Entries on finding words and elements:
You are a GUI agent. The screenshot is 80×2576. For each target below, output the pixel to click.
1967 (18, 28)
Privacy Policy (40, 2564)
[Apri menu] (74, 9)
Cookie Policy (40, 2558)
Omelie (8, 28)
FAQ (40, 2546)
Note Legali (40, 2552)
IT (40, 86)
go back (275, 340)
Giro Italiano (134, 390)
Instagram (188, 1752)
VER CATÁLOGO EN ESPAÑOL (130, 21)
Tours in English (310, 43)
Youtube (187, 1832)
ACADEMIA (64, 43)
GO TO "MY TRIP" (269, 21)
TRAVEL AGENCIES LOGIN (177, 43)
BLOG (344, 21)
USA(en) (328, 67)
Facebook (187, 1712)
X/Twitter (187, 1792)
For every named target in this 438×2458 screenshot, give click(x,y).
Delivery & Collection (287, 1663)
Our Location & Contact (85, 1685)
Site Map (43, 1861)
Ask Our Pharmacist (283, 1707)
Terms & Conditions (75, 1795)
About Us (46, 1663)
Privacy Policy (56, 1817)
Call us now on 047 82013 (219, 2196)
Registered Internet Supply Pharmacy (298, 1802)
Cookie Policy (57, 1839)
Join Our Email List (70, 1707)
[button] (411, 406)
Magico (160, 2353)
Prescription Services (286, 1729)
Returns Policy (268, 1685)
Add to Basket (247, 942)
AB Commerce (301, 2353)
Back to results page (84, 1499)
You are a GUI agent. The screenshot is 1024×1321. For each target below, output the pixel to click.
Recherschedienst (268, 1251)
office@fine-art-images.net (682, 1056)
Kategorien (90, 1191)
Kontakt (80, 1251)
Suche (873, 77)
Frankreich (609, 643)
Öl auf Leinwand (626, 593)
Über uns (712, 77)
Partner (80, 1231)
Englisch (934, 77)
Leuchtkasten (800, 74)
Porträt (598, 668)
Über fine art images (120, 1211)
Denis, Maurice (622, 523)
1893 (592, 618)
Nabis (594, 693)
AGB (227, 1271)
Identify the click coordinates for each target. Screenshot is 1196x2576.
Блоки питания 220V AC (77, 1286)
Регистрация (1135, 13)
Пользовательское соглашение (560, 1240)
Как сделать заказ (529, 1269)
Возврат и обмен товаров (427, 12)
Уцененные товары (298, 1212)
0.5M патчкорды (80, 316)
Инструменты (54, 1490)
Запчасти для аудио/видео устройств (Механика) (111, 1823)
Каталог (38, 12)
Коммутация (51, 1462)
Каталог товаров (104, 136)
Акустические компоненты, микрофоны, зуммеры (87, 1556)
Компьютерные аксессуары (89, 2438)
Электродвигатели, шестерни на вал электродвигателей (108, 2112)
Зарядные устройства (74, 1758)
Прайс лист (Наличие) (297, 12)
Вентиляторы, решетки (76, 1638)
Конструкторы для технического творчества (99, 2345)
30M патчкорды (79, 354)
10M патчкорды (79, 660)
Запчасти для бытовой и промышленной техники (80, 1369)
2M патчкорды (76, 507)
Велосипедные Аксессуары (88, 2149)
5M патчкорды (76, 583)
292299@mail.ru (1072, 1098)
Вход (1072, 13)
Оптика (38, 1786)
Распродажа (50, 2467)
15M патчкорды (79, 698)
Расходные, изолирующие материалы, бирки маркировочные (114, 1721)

TASK PROMPT: Rewrite the items from the line with "Porträt (598, 668)" up to and including the last line of the items, swapping "патчкорды" for "патч-корды" and leaving everything else as it is.

RESPONSE:
Porträt (598, 668)
Über fine art images (120, 1211)
Denis, Maurice (622, 523)
1893 (592, 618)
Nabis (594, 693)
AGB (227, 1271)
Identify the click coordinates for each target. Screenshot is 1196x2576.
Блоки питания 220V AC (77, 1286)
Регистрация (1135, 13)
Пользовательское соглашение (560, 1240)
Как сделать заказ (529, 1269)
Возврат и обмен товаров (427, 12)
Уцененные товары (298, 1212)
0.5M патч-корды (80, 316)
Инструменты (54, 1490)
Запчасти для аудио/видео устройств (Механика) (111, 1823)
Каталог (38, 12)
Коммутация (51, 1462)
Каталог товаров (104, 136)
Акустические компоненты, микрофоны, зуммеры (87, 1556)
Компьютерные аксессуары (89, 2438)
Электродвигатели, шестерни на вал электродвигателей (108, 2112)
Зарядные устройства (74, 1758)
Прайс лист (Наличие) (297, 12)
Вентиляторы, решетки (76, 1638)
Конструкторы для технического творчества (99, 2345)
30M патч-корды (79, 354)
10M патч-корды (79, 660)
Запчасти для бытовой и промышленной техники (80, 1369)
2M патч-корды (76, 507)
Велосипедные Аксессуары (88, 2149)
5M патч-корды (76, 583)
292299@mail.ru (1072, 1098)
Вход (1072, 13)
Оптика (38, 1786)
Распродажа (50, 2467)
15M патч-корды (79, 698)
Расходные, изолирующие материалы, бирки маркировочные (114, 1721)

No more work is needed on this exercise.